Truck driver licensing system is ‘putting lives at risk’, warns trainer

A leading Queensland truck driver trainer has sounded the alarm on what he says is a dangerously flawed heavy vehicle licensing system in the state.

John Skinner, the owner of Gold Coast Truck Driving School with 32 years of truck driving experience, said the current system is allowing unqualified and inexperienced assessors to determine who is fit to drive trucks.

“Right now, Queensland Transport is advertising for new driving assessors with no truck experience required. The only requirement is that you’ve held a licence for 12 months,” Skinner said.

“Front-counter staff are encouraged to get their licence and, a year later, they’re assessing truck drivers. No industry experience. No certificates. No real-world knowledge. That’s the reality.”

Skinner said his repeated warnings to authorities have been brushed aside, with senior staff offering responses he describes as dismissive.

“One admitted: ‘Truck drivers have the wrong attitudes and don’t suit being assessors’. Another confirmed most assessor recruits come from counter staff,” he said.

“If they advertised on Seek or in Big Rigs, they’d find plenty of experienced people.”

Even the training pathway to become a qualified instructor is lacking, Skinner argued.

“The official qualification to become a trainer — the Cert IV TLI41318 in Heavy Vehicle Driving Instruction — does not properly check for real-world truck experience. When I did mine, I wasn’t checked at all,” he said. “So, in hindsight, the RTO licensing system suffers from the very same problem as Queensland Transport — experience simply isn’t considered necessary.”

Skinner said his push for change is not about blaming new drivers or migrant drivers.

“The problem is the system itself: no experience, no standards, no safety.”
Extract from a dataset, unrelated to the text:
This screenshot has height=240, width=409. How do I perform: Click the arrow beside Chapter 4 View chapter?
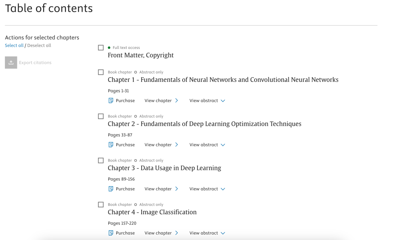coord(176,233)
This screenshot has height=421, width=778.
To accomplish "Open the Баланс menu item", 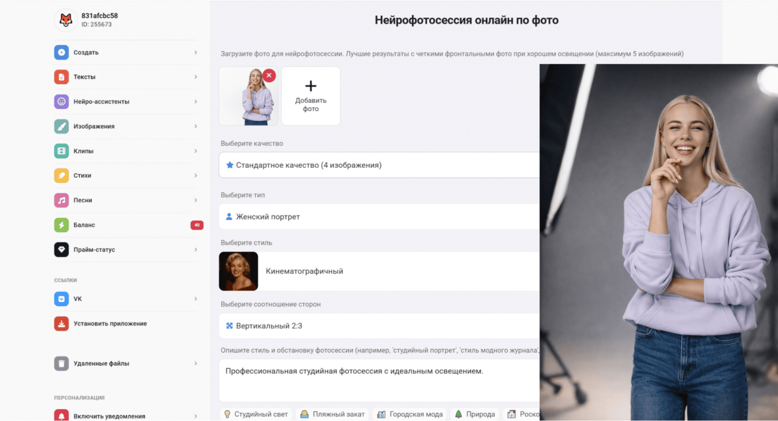I will coord(128,225).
He said speaking out has also come with a personal price.

“I’ve been targeted. It’s affected my business. I’ve even been warned: ‘Don’t say anything or they’ll come after you,’” he said.
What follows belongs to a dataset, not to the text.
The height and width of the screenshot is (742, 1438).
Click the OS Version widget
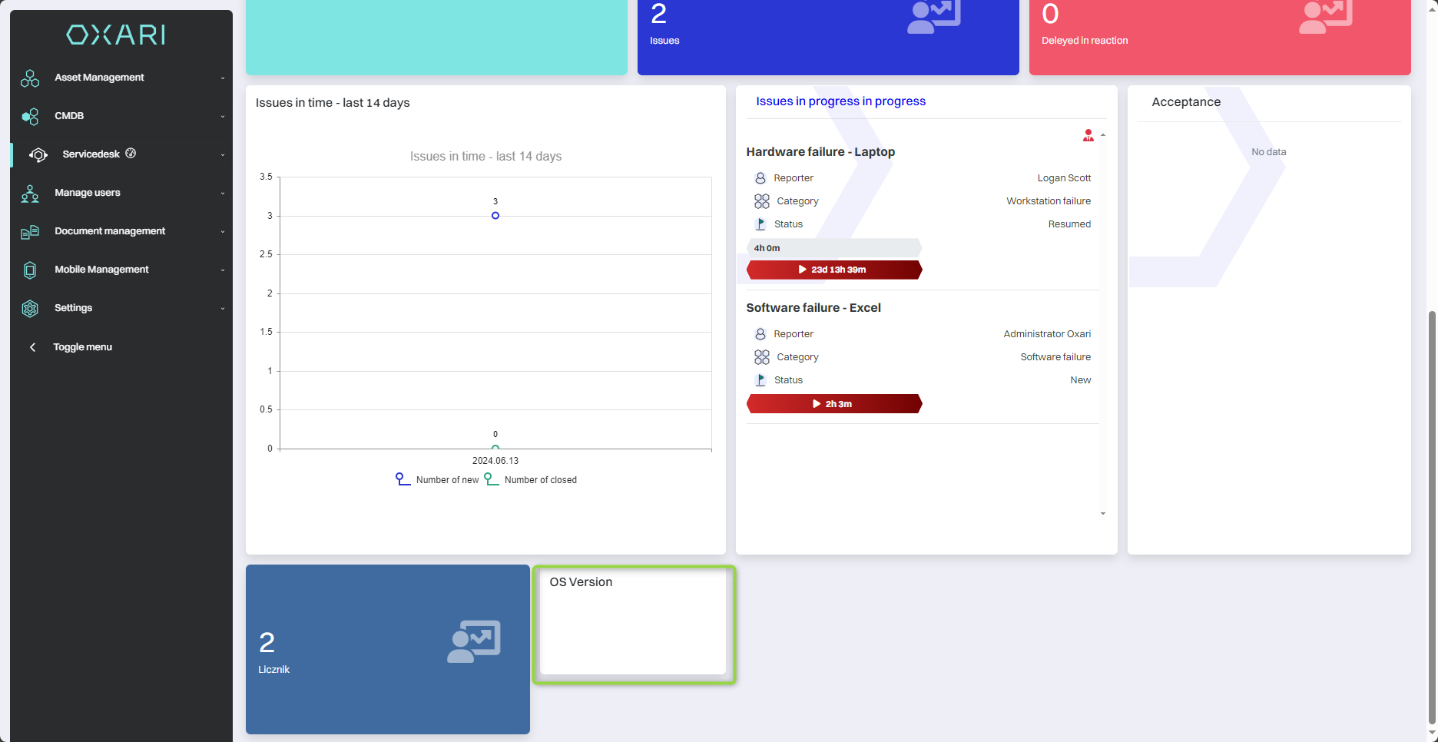click(x=634, y=624)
“If I cared only about money, I’d stay quiet. But I can’t. Because every day this continues, unsafe drivers are being licensed and lives are being put at risk.
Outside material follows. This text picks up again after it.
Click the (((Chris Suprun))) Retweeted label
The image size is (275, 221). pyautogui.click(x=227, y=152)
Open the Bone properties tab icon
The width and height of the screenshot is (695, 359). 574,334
Skinner has now taken his concerns directly to government, outlining them in a letter to the Transport Minister Brent Mickelberg.

“I am writing to raise urgent concerns about the current standards and practices within Queensland Transport’s heavy vehicle licensing system,” he wrote.

“What I have personally witnessed – and what is being defended by senior Transport leaders – poses a direct risk to public safety, breaches federal training laws, and undermines confidence in the licensing process.”

He said state authorities have repeatedly told him that “experience doesn’t matter” when it comes to assessing heavy vehicle licences.

“This approach has led to a system where the bar to pass has been lowered – not to improve road safety, but simply to increase pass rates. Examiners with little or no genuine truck experience are now responsible for licensing drivers of some of the heaviest vehicles on our roads,” he wrote.

Skinner said the assumption that holding a HR or HC licence for a period of time equates to competence is “negligent.”

Skinner said he has personally witnessed drivers being passed who were clearly not ready.

“I have seen candidates passed on tests who clearly lacked the necessary ability. One example: a driver who bunny-hopped through the test and admitted he was not ready – yet was still passed.

“That same person, simply because of time, held on to a licence and is now permitted to train or assess HR drivers. This is indefensible.”

Despite claims from Transport and Main Roads that assessors are supervised, Skinner said the reality is quite different.

“The reality is different: examiners are in trucks unsupervised, and in many centres there are no qualified leaders on site for days or weeks at a time. Even some supervisors – with years of service as driving examiners – continue to make serious errors in testing procedures, because they themselves came through a system that never required industry experience.”

Queensland Trucking Association CEO Gary Mahon said the challenge in the assessor and training space is that the better staff are often enticed into roles with fleets.

“It just further brings into focus the shortages that we have in this industry and the priority that needs to be given to proper training,” Mahon said.

“We need to get on the front foot and start apprenticing people.”

A spokesperson for the Department of Customer Services, Open Data and Small and Family Business, which now oversees examiners, said the state’s driving examiners undergo rigorous training and upskilling.

In addition, further training is tailored to examiners in rural and remote areas to meet local needs and different driving environments.

They also have a detailed understanding of the Queensland Driver Licence Assessment Guidelines (Q-SAFE), which ensures consistency and fairness in testing, the spokesperson said.

Skinner’s claims come after a Transport for NSW compliance review of the Heavy Vehicle Competency Based Assessment (HVCBA) scheme uncovered “serious breaches”, resulting in four NSW assessors having their accreditation cancelled.